[DATA PROVIDED Boundary: Start]

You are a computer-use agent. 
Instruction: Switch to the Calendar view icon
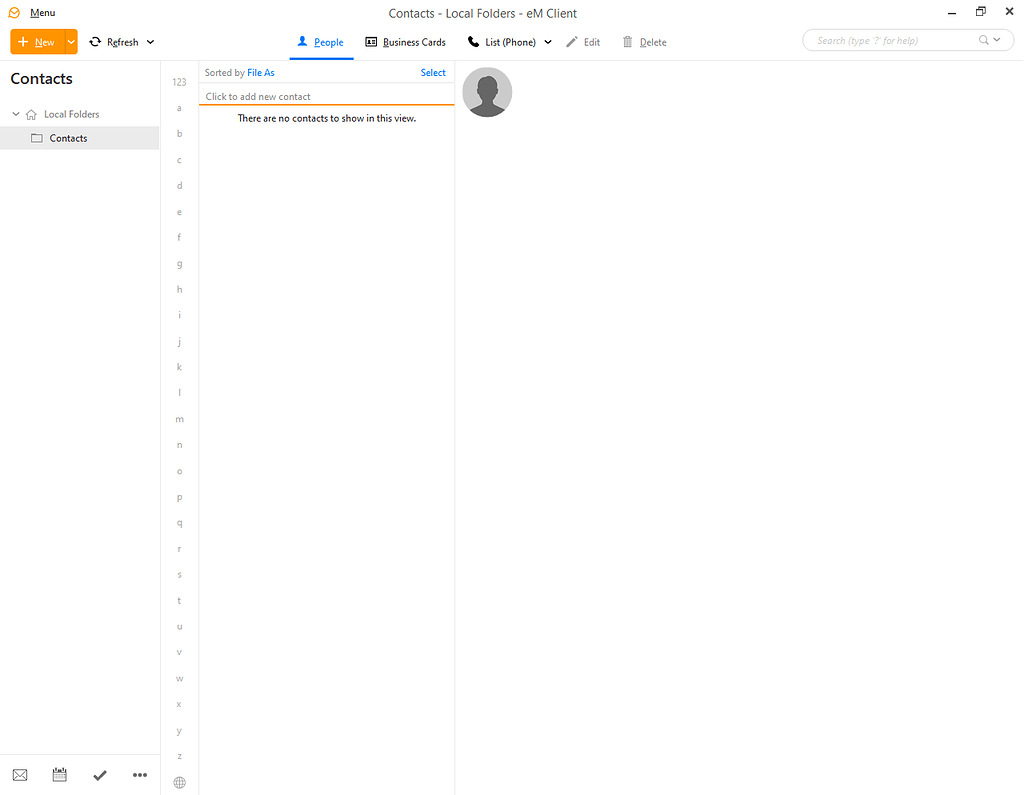point(59,775)
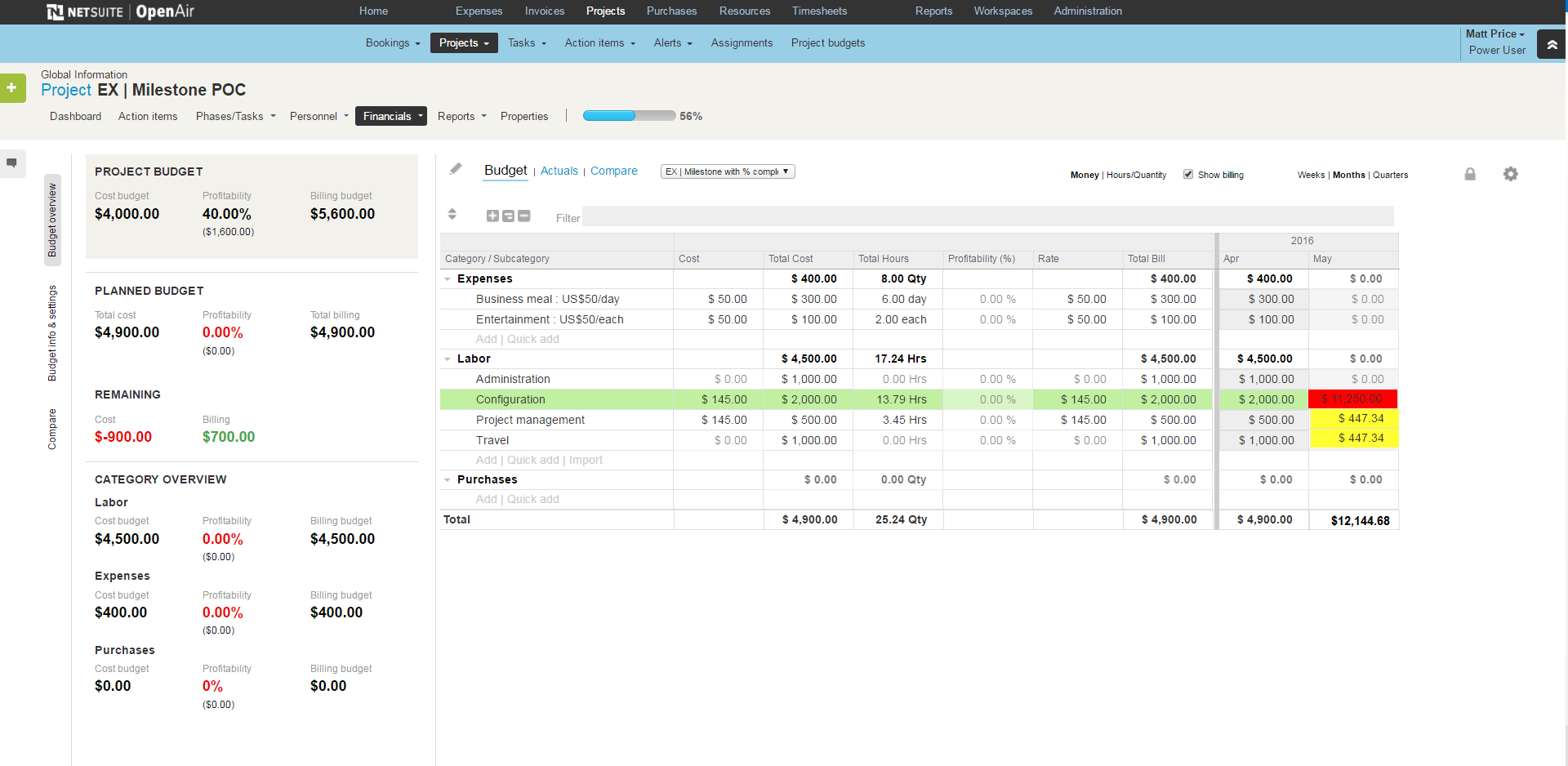Switch to the Actuals tab
The width and height of the screenshot is (1568, 766).
click(x=559, y=171)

[DATA PROVIDED Boundary: End]

WORK REQUEST
Pictures aside, repeat every entry exactly as written.

RESULT
You are a computer-use agent. 
Instruction: Switch to the Calendar view icon
point(59,775)
Switch to the Actuals tab
The width and height of the screenshot is (1568, 766).
click(x=559, y=171)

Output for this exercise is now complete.